Granted, matters might get ugly, but surely this will lead to American victory
and an end to the impasse, right? Wrong. Build out an ironclad blockade or put
50,000 American troops on Persian Gulf beachheads, and the Iranians will still
retain the ability to fire a drone over their heads to hit an oil-laden tanker
and paralyze the global economy anew.
The
future security of the Persian Gulf now depends on the Trump administration
cutting a deal with the regime in Tehran. Despite the president’s assertion
that “We have all the cards,” almost the exact opposite is true. It is Mr.
Trump, rather, who is increasingly motivated to cut a deal and stanch the
growing pain to the U.S. economy — and his collapsing approval ratings — at
home. As a result, Iran is likely to try to drag out negotiations and extract
greater concessions from Mr. Trump in the process, knowing that time is on its
side.
Those
concessions might involve a lifting of the onerous “maximum pressure” sanctions
that Mr. Trump imposed on Iran during his first term and restored early in his
second, or reparations for the destruction that the American and Israeli
bombing campaign has inflicted. While a chief point of contention will be the
stores of enriched uranium that remain, any final settlement will almost
certainly leave Iran as the de facto gatekeeper of the Persian Gulf — or, in
other words, in a far stronger position than before Mr.

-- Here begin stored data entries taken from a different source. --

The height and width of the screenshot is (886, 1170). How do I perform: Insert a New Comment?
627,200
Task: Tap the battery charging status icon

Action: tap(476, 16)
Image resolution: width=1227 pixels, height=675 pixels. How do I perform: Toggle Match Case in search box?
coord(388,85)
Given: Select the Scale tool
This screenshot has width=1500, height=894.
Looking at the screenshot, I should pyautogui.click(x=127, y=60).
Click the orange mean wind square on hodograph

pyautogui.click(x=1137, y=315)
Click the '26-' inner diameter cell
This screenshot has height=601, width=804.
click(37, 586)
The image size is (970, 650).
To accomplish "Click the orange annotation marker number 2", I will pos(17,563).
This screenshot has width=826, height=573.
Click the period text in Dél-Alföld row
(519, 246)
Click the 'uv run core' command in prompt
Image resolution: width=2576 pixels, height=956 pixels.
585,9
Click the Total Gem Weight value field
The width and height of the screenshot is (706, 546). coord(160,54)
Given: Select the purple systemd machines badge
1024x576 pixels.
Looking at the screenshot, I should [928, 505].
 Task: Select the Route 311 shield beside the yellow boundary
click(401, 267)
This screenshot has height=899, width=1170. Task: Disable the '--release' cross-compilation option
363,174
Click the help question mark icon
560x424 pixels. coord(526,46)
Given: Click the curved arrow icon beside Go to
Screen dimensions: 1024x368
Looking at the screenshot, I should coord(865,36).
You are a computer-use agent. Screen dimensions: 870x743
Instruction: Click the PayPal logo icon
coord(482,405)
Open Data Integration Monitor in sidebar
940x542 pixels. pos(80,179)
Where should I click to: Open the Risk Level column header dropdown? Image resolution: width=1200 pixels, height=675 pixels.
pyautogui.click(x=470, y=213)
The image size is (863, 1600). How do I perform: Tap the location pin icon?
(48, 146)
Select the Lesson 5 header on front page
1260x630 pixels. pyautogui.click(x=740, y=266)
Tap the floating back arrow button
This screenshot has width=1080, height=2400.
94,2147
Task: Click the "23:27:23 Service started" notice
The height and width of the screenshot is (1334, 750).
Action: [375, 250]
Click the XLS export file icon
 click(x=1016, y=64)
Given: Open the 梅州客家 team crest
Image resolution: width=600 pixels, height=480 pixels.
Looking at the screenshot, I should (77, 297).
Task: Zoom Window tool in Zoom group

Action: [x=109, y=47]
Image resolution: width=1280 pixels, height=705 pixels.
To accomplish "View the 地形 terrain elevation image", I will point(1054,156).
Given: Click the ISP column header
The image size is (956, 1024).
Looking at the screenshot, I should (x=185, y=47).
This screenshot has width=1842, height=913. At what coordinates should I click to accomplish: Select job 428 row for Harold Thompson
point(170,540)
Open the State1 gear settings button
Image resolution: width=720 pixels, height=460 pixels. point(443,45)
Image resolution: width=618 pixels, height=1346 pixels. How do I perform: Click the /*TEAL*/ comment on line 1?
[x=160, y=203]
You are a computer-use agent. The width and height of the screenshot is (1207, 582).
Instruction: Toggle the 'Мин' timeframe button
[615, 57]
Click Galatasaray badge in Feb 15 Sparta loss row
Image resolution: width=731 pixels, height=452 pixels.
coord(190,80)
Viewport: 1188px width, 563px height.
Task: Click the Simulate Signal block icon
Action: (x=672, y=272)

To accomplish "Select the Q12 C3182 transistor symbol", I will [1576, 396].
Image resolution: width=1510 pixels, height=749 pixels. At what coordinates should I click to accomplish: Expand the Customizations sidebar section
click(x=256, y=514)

Trump started this war.
The
standoff in the Persian Gulf underscores both a lasting and frightening shift
on the modern battlefield. While specific, critically important sites can
undoubtedly be made drone-proof — the White House, for example — defensive
shielding on a large scale is impossible, as Israel has now discovered with its
much-vaunted and much-punctured Iron Dome.
Given the
simplicity and cost of the weaponized drone, every one of the world’s
geographically strategic choke points — the Panama and Suez Canals, the Strait
of Gibraltar and the airspace over New York — is now vulnerable to attack by a
hostile force that has the ability to build such a weapon and a willingness to
suffer the consequences. Alarmist? Think of some of the apocalyptic regimes or
murderous guerrilla groups of the recent past — the Baader-Meinhof Gang in West
Germany, or the Khmer Rouge in Cambodia, or bin Laden’s Al Qaeda — and imagine
what they might have done with a $2,000 weaponized drone.
When the
American attack on Iran was launched in late February, the name chosen for the
operation, Epic Fury, seemed an unusually apt description of the temperament of
the man ordering it. In pondering where that military misadventure leaves both
the United States and the future security of the world, a more fitting name
might be Operation Colossal Blunder.